Work to do:
A – Translate this sentence from the Kombai article into Spanish: "Kombai builds beautiful, functional frontends directly from Figma designs, plain text prompts, or your existing code."
B – In the Kombai article, what kind of website is built?
C – List every prerequisite the Kombai article gives for following along.

Passage to read:
....

Look, AI is getting lots of traction, we all know it! Unless you’re living in the woods or on a far island. Almost every product now digital and physical has a touch of AI added to it. Yes, that’s fun, but one way to get ahead it not by just being a “consumer” of this AI application. It’s good for you and future you to also be a producer.
Now, when building apps, it’s nice (and also industry standard) to have a UI design/mockup of your visionary application., which can be done with Figma. After designing with Figma, the next step is converting the designs to code and adding functionalities. Now you can do this by developing it yourself, or hiring a team of Frontend developers.
However with Kombai, the AI Agent built for Frontend development, you can get that done fast with AI. That’s what we will look at in this article by building an e-commerce website for buying and selling products like dresses, hoodies, shirts. Instead of spending time manually converting the UI design to code, we will plug in the Figma URL and let Kombai do the magic!
Ready? Let’s begin!
Prerequisites
To follow along, make sure you have all of this setup
- Node and NPM/yarn are installed on your computer
- A Figma UI design URL
- An IDE like VS Code/Windsurf
- React/Next.js knowledge
- Knowledge of Express.js and Node.js
- A Kombai account, sign up here
Note: Kombai is an AI agent built specifically for frontend developers. It works with your IDE; VS Code, Cursor, Windsurf, so you never leave your workflow. Kombai builds beautiful, functional frontends directly from Figma designs, plain text prompts, or your existing code. To know more, read this post.

....

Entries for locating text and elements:
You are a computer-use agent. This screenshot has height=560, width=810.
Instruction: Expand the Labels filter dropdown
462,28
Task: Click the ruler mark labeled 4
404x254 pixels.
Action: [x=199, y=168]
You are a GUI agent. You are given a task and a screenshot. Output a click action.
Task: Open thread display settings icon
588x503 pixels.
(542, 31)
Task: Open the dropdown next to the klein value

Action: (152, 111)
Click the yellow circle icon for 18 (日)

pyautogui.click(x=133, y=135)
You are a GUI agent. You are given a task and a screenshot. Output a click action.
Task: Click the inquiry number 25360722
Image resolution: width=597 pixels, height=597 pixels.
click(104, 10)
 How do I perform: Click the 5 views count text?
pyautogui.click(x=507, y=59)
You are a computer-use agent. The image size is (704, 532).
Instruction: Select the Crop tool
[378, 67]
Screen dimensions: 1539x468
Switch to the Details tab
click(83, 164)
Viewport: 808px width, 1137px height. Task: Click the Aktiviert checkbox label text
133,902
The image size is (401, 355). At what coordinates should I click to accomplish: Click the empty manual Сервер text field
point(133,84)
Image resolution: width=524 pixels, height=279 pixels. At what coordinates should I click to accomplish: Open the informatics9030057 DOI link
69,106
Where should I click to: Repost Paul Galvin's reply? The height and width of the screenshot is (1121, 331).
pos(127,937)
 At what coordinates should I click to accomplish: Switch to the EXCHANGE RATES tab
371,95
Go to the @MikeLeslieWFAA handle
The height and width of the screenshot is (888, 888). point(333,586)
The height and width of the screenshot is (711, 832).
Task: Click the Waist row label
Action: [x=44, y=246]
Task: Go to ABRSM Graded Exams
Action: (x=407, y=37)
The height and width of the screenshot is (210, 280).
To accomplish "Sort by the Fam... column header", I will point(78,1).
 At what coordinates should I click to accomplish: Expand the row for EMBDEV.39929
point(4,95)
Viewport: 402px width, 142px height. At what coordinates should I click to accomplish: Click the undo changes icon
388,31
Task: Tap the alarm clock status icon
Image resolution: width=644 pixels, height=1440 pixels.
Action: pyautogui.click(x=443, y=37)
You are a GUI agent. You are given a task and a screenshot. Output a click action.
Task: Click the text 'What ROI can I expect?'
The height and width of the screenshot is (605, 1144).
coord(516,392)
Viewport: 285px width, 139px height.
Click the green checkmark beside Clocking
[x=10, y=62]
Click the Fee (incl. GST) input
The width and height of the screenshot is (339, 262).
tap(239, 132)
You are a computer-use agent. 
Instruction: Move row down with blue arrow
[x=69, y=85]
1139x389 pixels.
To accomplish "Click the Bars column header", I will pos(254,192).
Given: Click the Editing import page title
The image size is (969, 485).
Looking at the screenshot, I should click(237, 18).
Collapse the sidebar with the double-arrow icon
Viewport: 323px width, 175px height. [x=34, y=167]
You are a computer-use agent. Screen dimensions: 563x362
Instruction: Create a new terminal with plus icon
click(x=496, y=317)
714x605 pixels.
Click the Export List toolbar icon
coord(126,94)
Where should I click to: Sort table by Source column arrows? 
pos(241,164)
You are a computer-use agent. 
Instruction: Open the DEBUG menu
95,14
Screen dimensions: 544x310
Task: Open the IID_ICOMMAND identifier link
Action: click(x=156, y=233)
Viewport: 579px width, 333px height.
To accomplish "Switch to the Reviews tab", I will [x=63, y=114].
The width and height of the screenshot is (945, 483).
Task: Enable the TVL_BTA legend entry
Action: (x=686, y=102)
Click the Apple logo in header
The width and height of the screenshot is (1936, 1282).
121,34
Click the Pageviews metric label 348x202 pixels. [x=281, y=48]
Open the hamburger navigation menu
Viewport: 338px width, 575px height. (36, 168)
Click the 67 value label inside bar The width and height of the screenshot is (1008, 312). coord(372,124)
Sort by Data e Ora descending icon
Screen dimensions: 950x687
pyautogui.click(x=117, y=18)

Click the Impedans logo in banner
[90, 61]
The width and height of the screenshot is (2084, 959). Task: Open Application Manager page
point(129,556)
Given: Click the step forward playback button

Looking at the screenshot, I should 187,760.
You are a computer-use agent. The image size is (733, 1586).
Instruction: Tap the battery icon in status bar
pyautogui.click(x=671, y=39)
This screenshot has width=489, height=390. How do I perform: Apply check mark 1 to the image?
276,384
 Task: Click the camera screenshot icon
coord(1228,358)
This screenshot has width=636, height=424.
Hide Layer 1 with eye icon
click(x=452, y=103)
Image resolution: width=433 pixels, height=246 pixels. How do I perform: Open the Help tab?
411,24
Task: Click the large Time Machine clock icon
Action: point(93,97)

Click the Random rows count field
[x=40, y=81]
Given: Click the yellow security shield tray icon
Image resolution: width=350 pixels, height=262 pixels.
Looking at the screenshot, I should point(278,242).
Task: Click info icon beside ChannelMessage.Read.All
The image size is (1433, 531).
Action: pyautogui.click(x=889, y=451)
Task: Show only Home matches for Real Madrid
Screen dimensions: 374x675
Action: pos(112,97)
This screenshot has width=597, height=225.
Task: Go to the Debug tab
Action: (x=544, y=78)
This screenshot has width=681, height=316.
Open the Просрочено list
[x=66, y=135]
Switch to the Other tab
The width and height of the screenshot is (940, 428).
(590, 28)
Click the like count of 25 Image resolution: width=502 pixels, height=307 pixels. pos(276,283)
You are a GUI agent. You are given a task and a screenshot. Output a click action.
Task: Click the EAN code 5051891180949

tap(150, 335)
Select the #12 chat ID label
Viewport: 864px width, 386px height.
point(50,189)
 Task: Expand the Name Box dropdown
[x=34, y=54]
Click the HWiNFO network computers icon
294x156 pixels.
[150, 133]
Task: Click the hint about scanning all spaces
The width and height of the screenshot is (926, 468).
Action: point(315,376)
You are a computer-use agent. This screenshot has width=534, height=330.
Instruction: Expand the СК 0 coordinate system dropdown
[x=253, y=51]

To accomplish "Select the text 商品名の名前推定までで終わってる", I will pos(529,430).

....

Answers for the tasks:
A – Kombai crea frontends atractivos y funcionales directamente a partir de diseños de Figma, instrucciones en texto plano o tu código existente.

B – An e-commerce website for buying and selling products like dresses, hoodies, and shirts.

C –
- Node and NPM/yarn installed on your computer
- A Figma UI design URL
- An IDE like VS Code/Windsurf
- React/Next.js knowledge
- Knowledge of Express.js and Node.js
- A Kombai account